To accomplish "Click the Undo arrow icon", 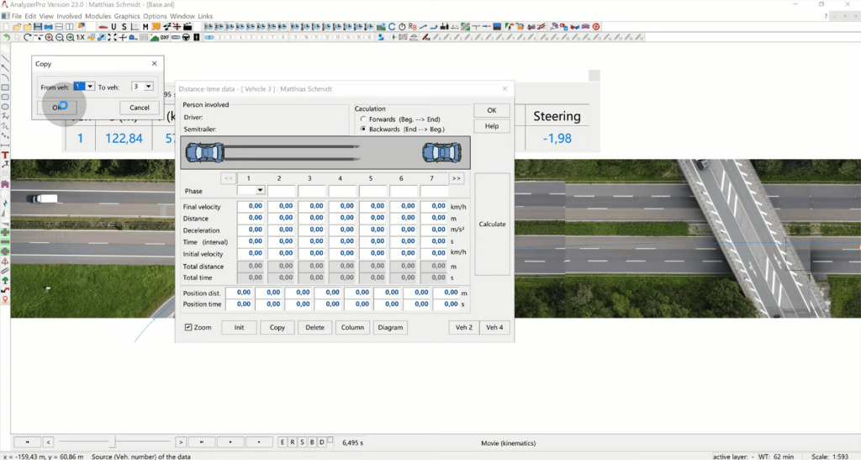I will [7, 38].
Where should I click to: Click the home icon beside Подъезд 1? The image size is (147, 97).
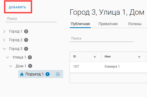click(x=22, y=74)
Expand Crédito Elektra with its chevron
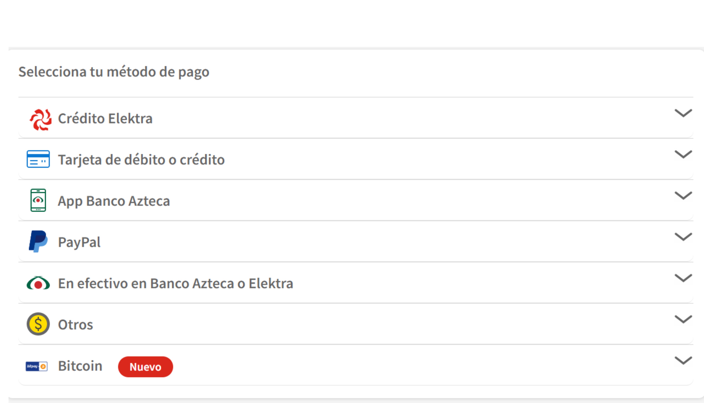The width and height of the screenshot is (704, 403). click(683, 113)
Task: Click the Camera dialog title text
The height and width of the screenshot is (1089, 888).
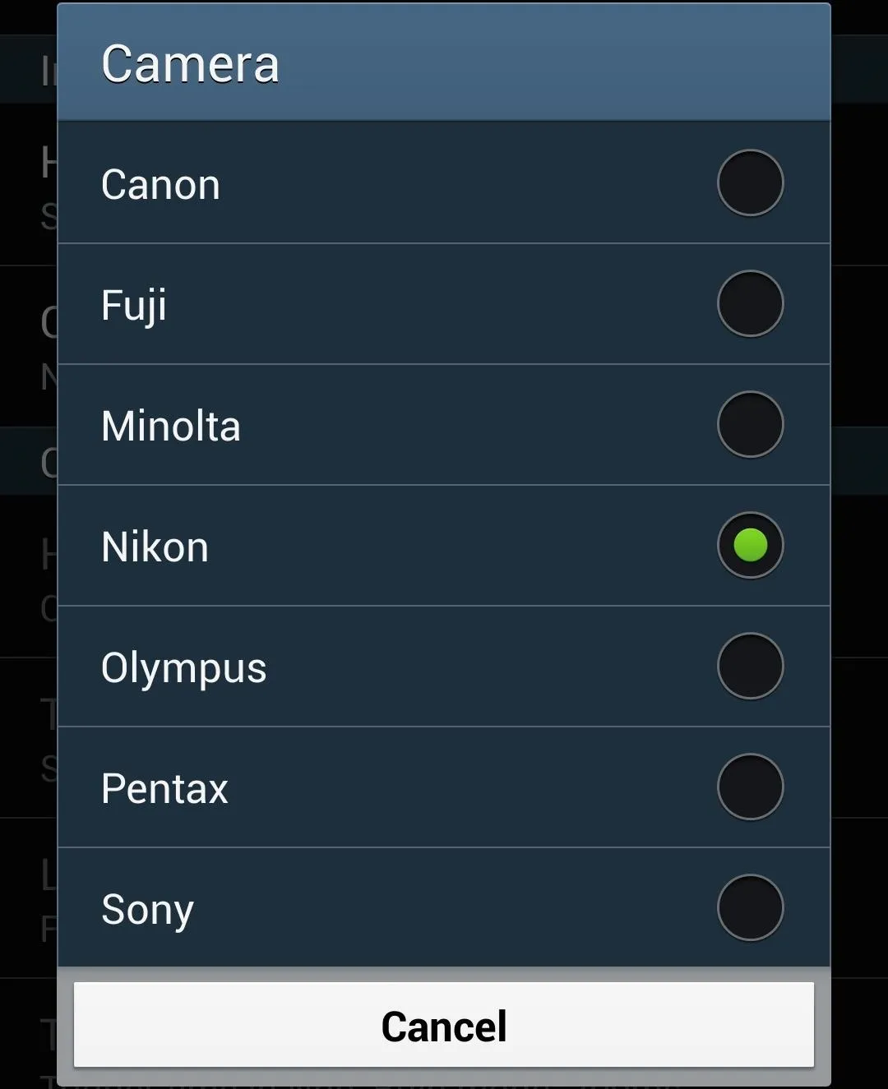Action: click(190, 63)
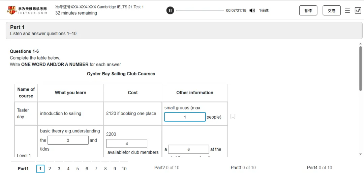The height and width of the screenshot is (173, 364).
Task: Change the 1倍速 playback speed
Action: click(x=264, y=10)
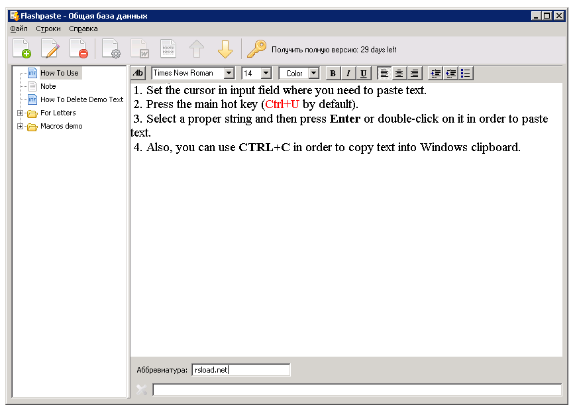Open the Справка menu

tap(82, 29)
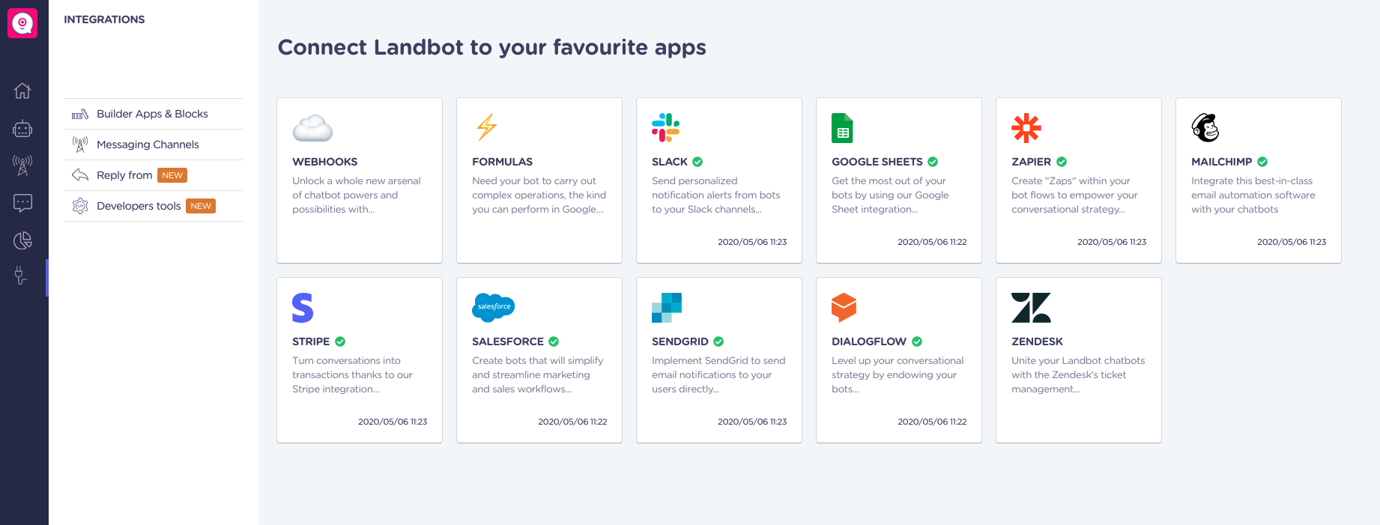This screenshot has width=1380, height=525.
Task: Select the integrations plug icon
Action: click(x=21, y=276)
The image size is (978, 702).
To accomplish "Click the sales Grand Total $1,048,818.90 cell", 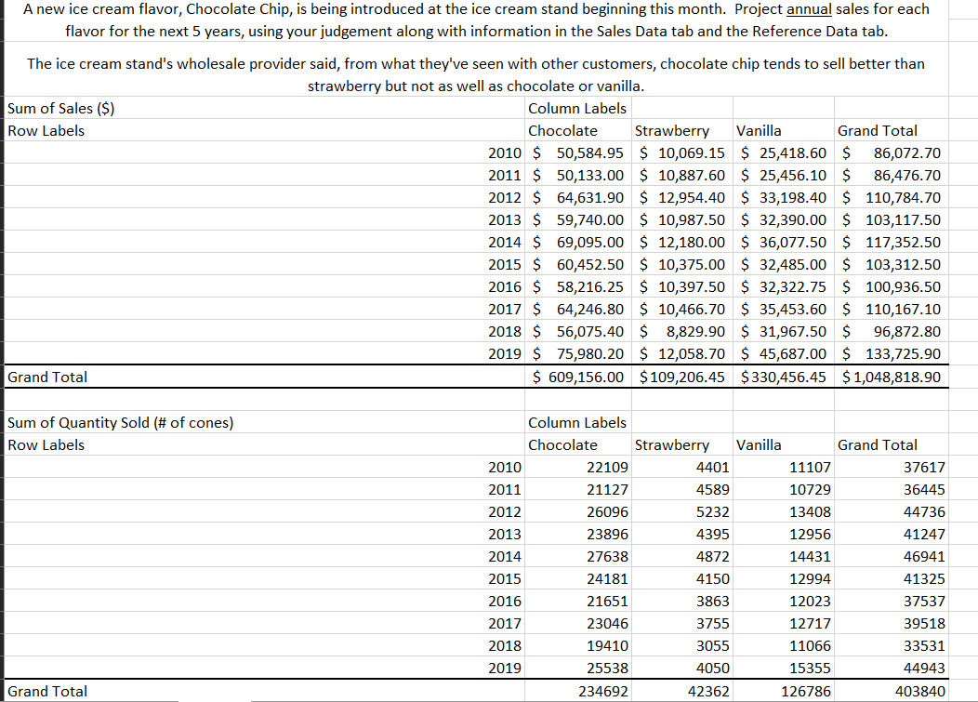I will [x=892, y=377].
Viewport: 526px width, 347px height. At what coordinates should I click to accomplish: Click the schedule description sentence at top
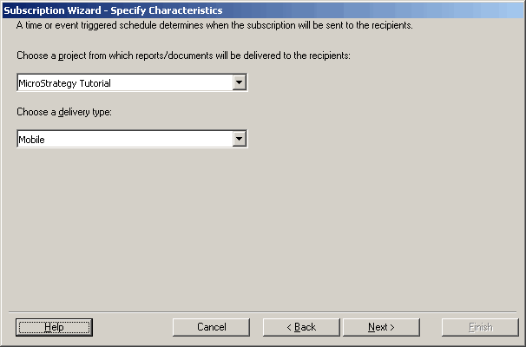click(x=214, y=25)
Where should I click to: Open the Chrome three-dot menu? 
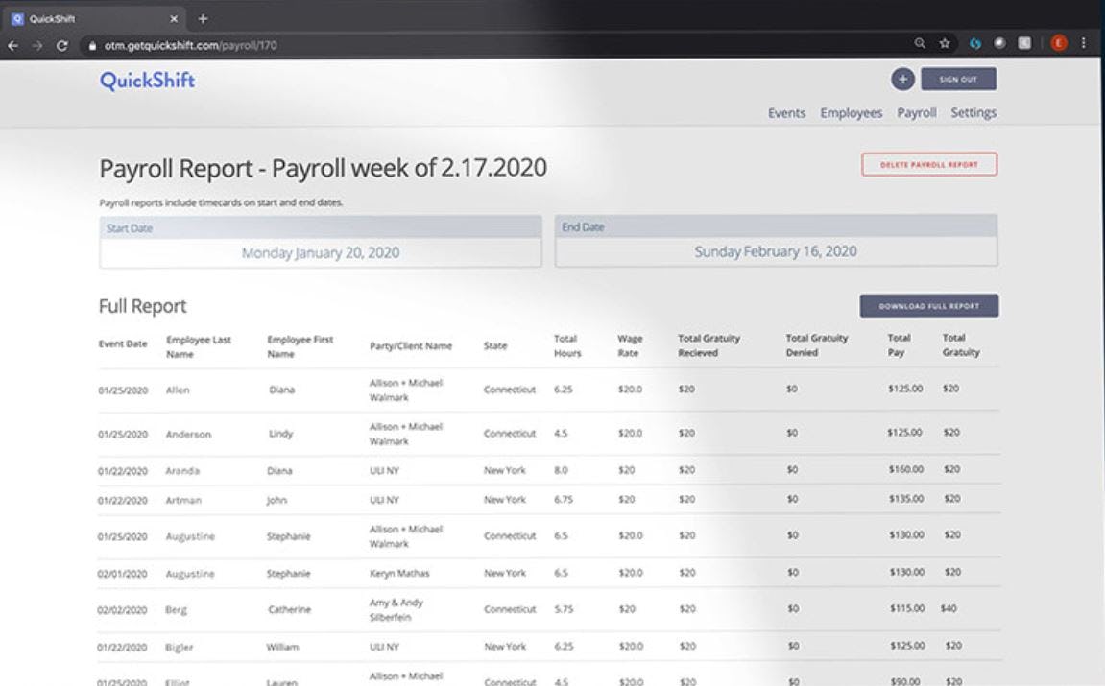1084,44
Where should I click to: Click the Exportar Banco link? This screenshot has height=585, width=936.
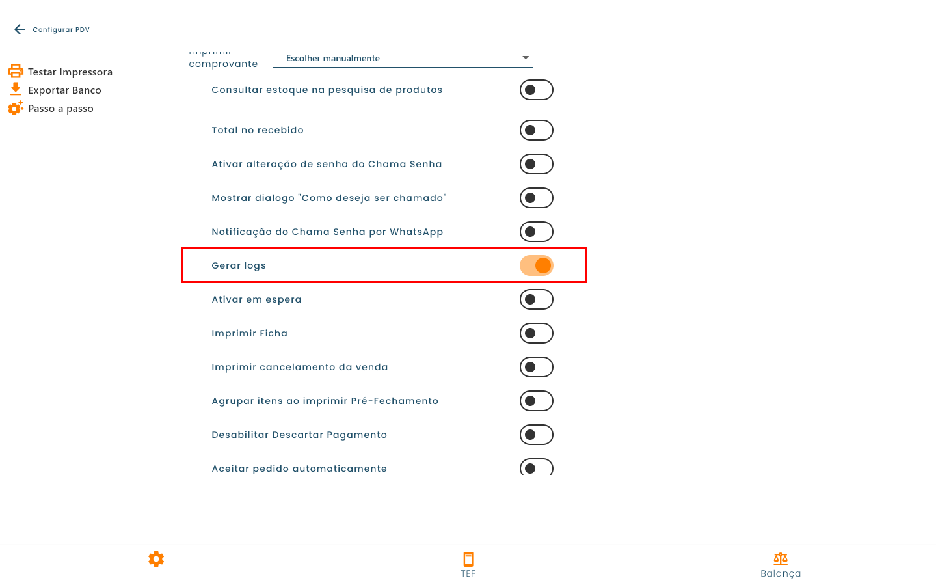click(x=64, y=90)
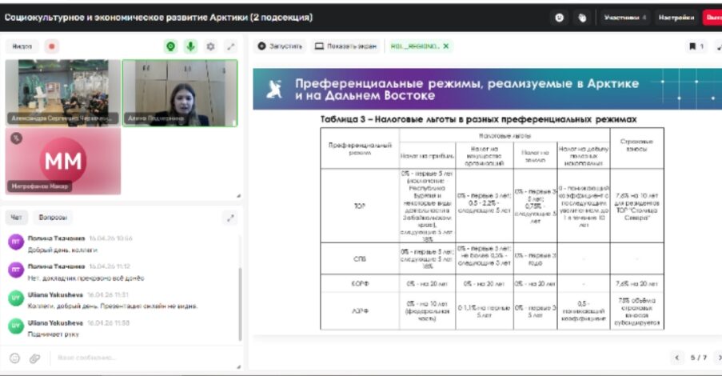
#####
Each line between the one holding "Where should I click to: Click the home" and the one holding "Task: Click the Camera dialog title text", inclusive, should be copied exactly as it appears above, and pictures should be omitted.

Where should I click to: Click the home icon beside Подъезд 1? The image size is (147, 97).
click(x=22, y=74)
Expand Crédito Elektra with its chevron
The width and height of the screenshot is (704, 403). click(683, 113)
Task: Click the Camera dialog title text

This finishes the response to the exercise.